TASK DESCRIPTION ::
Reproduce all lines of the listing below in which the word "computer" occurs.

INPUT ::
....................
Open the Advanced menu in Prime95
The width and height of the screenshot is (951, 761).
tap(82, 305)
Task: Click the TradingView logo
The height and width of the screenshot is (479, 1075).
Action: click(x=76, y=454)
....................
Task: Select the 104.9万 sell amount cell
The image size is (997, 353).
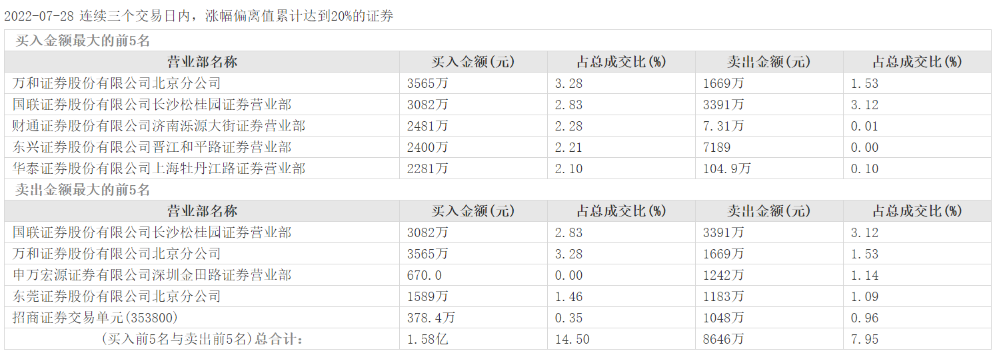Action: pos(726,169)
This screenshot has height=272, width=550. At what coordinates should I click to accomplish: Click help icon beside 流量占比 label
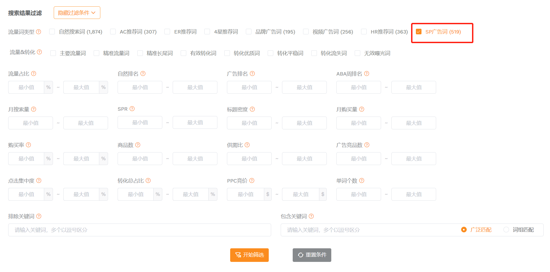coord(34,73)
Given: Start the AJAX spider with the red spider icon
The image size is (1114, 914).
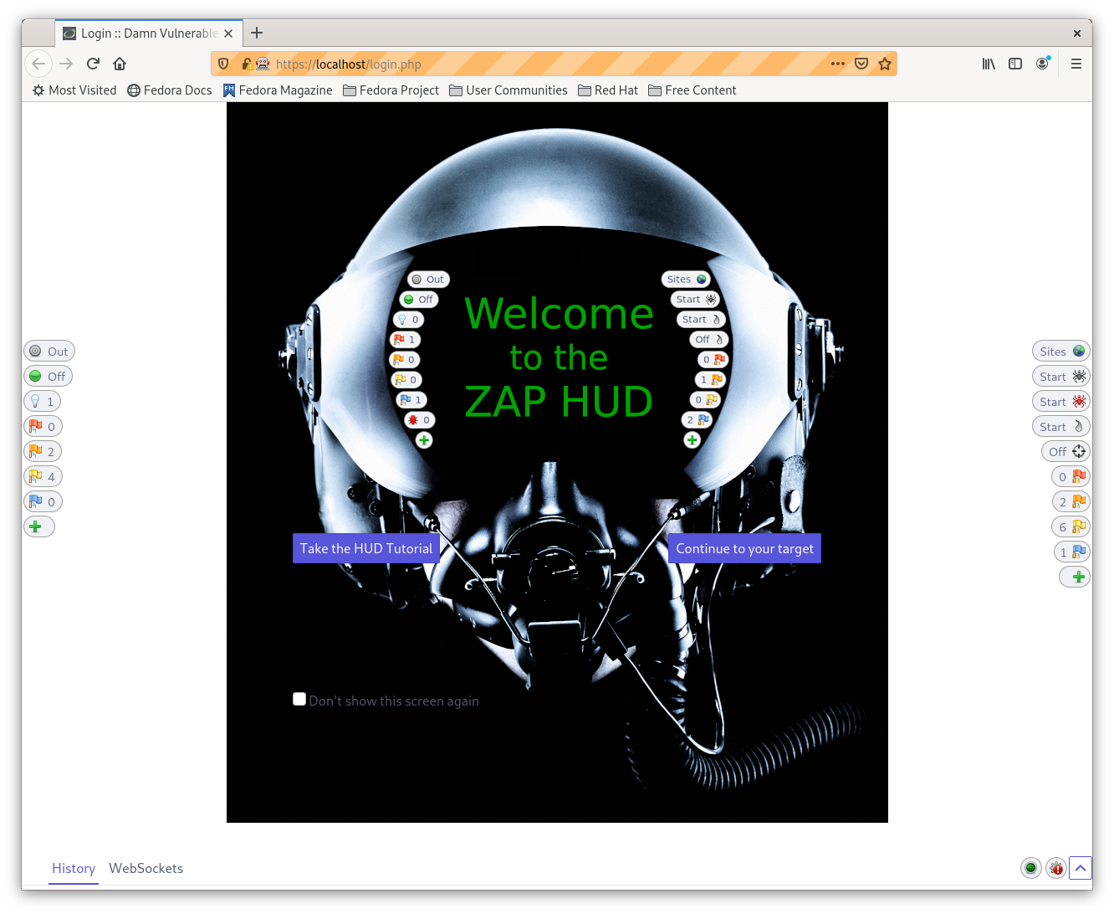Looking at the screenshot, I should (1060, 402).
....................
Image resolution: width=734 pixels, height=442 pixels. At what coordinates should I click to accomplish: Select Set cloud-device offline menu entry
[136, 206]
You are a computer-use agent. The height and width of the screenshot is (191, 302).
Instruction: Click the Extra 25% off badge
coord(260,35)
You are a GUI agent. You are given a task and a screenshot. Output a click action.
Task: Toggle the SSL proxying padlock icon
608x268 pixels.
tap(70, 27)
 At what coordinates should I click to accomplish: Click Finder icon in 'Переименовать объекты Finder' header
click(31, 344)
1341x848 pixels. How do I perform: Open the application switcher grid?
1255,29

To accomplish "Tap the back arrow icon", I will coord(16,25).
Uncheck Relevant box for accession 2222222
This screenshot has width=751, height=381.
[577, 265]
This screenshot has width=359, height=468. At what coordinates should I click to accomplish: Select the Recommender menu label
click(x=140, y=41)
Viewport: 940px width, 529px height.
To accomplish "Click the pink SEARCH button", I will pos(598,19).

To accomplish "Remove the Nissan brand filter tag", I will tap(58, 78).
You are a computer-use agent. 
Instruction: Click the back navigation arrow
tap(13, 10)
....................
WRITTEN ANSWER ::
You are a computer-use agent. The height and width of the screenshot is (191, 302).
You are a computer-use agent. 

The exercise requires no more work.